** GOAL **
Return every line of the material below that contains the string "Switch".

>>

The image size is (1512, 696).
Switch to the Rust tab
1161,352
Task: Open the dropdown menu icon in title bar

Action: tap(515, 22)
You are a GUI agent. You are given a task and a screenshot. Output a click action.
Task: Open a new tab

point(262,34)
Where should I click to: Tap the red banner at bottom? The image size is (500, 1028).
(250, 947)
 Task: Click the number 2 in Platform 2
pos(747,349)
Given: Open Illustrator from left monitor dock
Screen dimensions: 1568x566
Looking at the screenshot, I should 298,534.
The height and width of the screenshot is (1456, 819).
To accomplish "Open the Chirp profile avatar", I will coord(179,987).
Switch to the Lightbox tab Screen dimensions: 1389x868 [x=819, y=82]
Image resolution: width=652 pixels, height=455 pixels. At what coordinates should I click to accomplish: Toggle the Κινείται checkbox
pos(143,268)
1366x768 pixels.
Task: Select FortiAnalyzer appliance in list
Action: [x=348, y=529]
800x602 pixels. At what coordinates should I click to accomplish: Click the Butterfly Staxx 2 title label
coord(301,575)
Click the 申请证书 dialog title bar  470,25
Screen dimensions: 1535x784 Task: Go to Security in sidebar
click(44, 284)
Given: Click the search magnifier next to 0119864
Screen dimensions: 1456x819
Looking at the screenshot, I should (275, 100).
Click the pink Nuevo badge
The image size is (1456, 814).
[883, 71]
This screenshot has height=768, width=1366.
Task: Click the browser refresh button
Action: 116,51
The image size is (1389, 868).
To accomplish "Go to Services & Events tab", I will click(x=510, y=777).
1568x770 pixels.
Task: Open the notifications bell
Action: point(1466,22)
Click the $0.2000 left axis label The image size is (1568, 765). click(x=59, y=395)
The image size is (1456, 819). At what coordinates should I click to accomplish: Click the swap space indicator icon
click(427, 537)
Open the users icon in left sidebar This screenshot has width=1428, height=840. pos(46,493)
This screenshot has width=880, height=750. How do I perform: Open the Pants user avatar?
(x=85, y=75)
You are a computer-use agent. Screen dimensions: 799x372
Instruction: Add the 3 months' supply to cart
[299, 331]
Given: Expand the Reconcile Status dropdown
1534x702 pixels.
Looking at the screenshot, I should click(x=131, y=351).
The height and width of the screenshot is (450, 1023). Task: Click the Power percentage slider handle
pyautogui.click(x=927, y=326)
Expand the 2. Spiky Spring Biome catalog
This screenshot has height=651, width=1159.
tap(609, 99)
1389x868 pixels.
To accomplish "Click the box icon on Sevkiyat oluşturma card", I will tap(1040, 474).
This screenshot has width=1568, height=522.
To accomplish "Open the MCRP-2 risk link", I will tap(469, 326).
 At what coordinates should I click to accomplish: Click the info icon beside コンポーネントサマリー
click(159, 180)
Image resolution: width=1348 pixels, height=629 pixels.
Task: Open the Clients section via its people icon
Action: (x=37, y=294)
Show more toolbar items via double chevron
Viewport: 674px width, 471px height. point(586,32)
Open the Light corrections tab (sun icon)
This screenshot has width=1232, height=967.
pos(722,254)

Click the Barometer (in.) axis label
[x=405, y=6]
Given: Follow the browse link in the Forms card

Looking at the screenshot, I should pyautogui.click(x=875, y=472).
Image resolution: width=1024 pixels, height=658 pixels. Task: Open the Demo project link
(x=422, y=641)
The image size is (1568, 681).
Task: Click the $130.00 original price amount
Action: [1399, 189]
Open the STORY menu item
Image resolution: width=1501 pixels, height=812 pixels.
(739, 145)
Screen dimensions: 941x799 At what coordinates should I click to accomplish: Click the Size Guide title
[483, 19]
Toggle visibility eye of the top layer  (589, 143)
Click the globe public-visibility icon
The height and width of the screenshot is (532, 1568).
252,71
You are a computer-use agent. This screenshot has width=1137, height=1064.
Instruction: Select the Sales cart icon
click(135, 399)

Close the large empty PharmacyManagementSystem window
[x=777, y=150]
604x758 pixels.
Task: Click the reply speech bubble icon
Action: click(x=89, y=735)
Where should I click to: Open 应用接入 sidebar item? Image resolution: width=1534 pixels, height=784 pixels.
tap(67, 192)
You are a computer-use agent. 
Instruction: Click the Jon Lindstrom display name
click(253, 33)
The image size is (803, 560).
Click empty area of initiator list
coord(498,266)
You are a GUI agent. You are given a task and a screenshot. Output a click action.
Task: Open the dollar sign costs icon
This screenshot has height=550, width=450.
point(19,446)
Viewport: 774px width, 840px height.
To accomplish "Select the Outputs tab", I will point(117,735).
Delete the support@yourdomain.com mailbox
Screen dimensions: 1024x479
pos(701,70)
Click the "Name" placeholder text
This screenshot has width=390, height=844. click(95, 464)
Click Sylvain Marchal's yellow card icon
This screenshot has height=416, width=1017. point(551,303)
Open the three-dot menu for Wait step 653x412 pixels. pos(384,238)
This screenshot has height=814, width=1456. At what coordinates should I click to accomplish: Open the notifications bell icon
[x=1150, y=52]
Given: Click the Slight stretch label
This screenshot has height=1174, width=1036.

<<

** SOLUTION FOR THIS PROBLEM **
Switch to the Rust tab
Switch to the Lightbox tab Screen dimensions: 1389x868 [x=819, y=82]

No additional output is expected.